*** Opening of Input data ***

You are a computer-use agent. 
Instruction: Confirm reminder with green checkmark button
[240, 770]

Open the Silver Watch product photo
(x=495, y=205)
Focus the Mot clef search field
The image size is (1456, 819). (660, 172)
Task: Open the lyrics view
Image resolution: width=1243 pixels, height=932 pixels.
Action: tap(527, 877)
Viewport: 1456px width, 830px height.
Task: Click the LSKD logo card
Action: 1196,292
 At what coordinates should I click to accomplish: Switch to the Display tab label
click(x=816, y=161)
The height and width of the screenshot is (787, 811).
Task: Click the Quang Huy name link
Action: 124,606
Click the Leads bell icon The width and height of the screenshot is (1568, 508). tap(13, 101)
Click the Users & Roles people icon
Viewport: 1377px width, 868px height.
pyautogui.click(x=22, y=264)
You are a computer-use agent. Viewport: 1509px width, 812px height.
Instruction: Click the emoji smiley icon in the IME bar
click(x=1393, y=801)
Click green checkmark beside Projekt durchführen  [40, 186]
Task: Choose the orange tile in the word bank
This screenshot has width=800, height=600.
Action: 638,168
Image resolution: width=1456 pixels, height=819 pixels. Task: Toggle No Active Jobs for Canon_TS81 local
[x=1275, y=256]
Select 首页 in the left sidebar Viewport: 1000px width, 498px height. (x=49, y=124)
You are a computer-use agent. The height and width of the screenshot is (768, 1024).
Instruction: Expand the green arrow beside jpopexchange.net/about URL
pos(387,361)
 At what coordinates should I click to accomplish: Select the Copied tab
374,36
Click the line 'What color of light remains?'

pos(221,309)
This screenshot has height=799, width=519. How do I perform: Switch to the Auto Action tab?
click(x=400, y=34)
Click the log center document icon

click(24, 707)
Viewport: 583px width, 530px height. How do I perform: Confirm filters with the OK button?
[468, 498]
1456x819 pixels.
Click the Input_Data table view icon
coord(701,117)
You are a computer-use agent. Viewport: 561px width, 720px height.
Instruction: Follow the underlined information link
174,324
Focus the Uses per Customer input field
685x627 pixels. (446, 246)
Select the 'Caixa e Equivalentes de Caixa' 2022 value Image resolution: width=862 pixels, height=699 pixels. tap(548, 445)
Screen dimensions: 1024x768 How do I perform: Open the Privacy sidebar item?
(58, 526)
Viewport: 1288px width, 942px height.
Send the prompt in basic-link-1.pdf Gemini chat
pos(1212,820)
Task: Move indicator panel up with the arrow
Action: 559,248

*** Close of Input data ***

**Directions**
Total the lines in the records above that contain the string "agent". Write only that total.

**Answer to this task**
4